Written by Diane Archer

RAND just released a new study by Jody L. Liu confirming what multiple other studies have found: If the federal government were to put a cap on hospital prices, we could save tens of billions of dollars a year in health care spending. Two other proposals to rein in hospital prices, making hospital prices publicly available and promoting competition among hospitals, would not save anywhere near that much money. What will it take for Congress to cap hospital prices?

I bet you know that the American Hospital Association was not happy with the RAND report. It points its finger at for-profit insurers.  But, as much as insurers are responsible for not being willing or able to rein in hospital prices and driving up health care costs, it is the hospitals that set the prices.

In 2018, the US spent $1.2 trillion on hospital costs. Forty percent of total health care spending went to hospitals. If Congress regulated hospital prices so that everyone benefited from Medicare rates, savings could be as high as $236 billion a year. With hospital prices set at 150 percent of Medicare rates, savings would be $61.9 billion a year.

States could take on regulating hospital prices, but, in the last several decades, only one state has been willing or able to do so in a meaningful way. Only Maryland regulates hospital prices.

RAND does find some savings from hospital price transparency. It estimates that prices could come down by as much as $26.6 billion a year. And, it further finds that increased hospital competition–something at least as hard to achieve as federal price regulation and likely harder–could generate savings of between $6.2 and $68.9 billion a year.
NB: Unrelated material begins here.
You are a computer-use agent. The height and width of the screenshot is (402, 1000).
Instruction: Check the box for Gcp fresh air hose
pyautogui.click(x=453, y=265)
We need to keep reminding our members of Congress that health care will never be affordable if Congress does not regulate hospital and drug prices. Subsidies will never be high enough. And, pharmaceutical companies and hospitals will keep raising prices as long as they are allowed to do so.

Yes, regulating prices might lead some hospitals to fold. But, our current free-f0r-all system has led many critical rural and other hospitals to shut their doors. Congress has the power to invest in hospitals where needed, as it has been doing throughout the pandemic, and it would be empowered to do so at any time if it regulated hospital prices.

And, yes, regulating prices might lead drug companies to limit their research. But, a lot of their research goes to maximizing their profits, not to discovering new important treatments. If prices were regulated, Congress could use the savings to target investments to needed research.

You can read a JustCare post explaining why competition does not bring down hospital prices here. And, this post discusses a RAND study that looks at hospital prices for corporate health insurers as compared with Medicare. One question for Congress is whether it wants to have hospitals suing patients for the cost of their care that insurance does not cover. Another question is whether it thinks that the wildly varying hospital prices even within a community should be addressed to protect Americans.